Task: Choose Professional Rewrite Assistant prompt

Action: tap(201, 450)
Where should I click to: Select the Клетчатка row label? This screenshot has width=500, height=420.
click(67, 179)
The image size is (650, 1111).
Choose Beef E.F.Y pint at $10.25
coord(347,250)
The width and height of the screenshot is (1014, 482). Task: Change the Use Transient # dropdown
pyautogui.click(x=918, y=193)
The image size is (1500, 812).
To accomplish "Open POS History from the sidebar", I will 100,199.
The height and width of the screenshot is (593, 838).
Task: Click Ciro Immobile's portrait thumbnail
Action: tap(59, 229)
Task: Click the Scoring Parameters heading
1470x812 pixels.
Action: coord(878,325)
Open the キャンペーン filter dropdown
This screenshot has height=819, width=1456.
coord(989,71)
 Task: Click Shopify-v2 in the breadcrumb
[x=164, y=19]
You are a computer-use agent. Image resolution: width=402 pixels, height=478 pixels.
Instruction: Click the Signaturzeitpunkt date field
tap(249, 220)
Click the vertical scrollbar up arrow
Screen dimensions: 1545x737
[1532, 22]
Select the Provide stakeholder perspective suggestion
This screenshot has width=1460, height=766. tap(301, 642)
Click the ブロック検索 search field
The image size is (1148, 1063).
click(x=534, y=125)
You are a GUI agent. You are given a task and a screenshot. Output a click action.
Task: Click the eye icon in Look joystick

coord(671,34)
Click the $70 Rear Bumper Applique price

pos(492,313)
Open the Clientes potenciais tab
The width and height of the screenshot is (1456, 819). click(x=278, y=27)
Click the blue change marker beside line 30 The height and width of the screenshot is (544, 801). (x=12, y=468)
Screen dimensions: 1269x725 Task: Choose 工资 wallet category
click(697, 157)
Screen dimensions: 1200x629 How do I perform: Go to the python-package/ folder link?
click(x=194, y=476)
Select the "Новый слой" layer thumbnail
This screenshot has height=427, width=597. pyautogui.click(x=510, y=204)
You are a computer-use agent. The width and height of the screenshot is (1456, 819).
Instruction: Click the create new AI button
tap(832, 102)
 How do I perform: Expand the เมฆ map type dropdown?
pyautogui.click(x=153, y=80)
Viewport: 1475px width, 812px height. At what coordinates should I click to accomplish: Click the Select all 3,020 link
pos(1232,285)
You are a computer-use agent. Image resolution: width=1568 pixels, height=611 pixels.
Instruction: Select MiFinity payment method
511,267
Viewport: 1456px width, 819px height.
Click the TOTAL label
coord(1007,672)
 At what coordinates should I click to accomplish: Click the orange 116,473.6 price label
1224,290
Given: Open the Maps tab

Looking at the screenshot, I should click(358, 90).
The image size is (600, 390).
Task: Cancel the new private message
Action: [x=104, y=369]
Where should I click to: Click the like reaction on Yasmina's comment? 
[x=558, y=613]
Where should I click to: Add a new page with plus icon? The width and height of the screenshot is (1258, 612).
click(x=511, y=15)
• • • • • • •
Written instruction ▸ Quote all of the records above word for word, with nothing left out or changed.

Full response ▸
Task: Choose Professional Rewrite Assistant prompt

Action: tap(201, 450)
Where should I click to: Select the Клетчатка row label? This screenshot has width=500, height=420.
click(67, 179)
The image size is (650, 1111).
Choose Beef E.F.Y pint at $10.25
coord(347,250)
The width and height of the screenshot is (1014, 482). Task: Change the Use Transient # dropdown
pyautogui.click(x=918, y=193)
The image size is (1500, 812).
To accomplish "Open POS History from the sidebar", I will 100,199.
The height and width of the screenshot is (593, 838).
Task: Click Ciro Immobile's portrait thumbnail
Action: tap(59, 229)
Task: Click the Scoring Parameters heading
1470x812 pixels.
Action: coord(878,325)
Open the キャンペーン filter dropdown
This screenshot has height=819, width=1456.
coord(989,71)
 Task: Click Shopify-v2 in the breadcrumb
[x=164, y=19]
You are a computer-use agent. Image resolution: width=402 pixels, height=478 pixels.
Instruction: Click the Signaturzeitpunkt date field
tap(249, 220)
Click the vertical scrollbar up arrow
Screen dimensions: 1545x737
[1532, 22]
Select the Provide stakeholder perspective suggestion
This screenshot has width=1460, height=766. tap(301, 642)
Click the ブロック検索 search field
The image size is (1148, 1063).
click(x=534, y=125)
You are a GUI agent. You are given a task and a screenshot. Output a click action.
Task: Click the eye icon in Look joystick

coord(671,34)
Click the $70 Rear Bumper Applique price

pos(492,313)
Open the Clientes potenciais tab
The width and height of the screenshot is (1456, 819). click(x=278, y=27)
Click the blue change marker beside line 30 The height and width of the screenshot is (544, 801). (x=12, y=468)
Screen dimensions: 1269x725 Task: Choose 工资 wallet category
click(697, 157)
Screen dimensions: 1200x629 How do I perform: Go to the python-package/ folder link?
click(x=194, y=476)
Select the "Новый слой" layer thumbnail
This screenshot has height=427, width=597. pyautogui.click(x=510, y=204)
You are a computer-use agent. The width and height of the screenshot is (1456, 819).
Instruction: Click the create new AI button
tap(832, 102)
 How do I perform: Expand the เมฆ map type dropdown?
pyautogui.click(x=153, y=80)
Viewport: 1475px width, 812px height. At what coordinates should I click to accomplish: Click the Select all 3,020 link
pos(1232,285)
You are a computer-use agent. Image resolution: width=1568 pixels, height=611 pixels.
Instruction: Select MiFinity payment method
511,267
Viewport: 1456px width, 819px height.
Click the TOTAL label
coord(1007,672)
 At what coordinates should I click to accomplish: Click the orange 116,473.6 price label
1224,290
Given: Open the Maps tab

Looking at the screenshot, I should click(358, 90).
The image size is (600, 390).
Task: Cancel the new private message
Action: [x=104, y=369]
Where should I click to: Click the like reaction on Yasmina's comment? 
[x=558, y=613]
Where should I click to: Add a new page with plus icon? The width and height of the screenshot is (1258, 612).
click(x=511, y=15)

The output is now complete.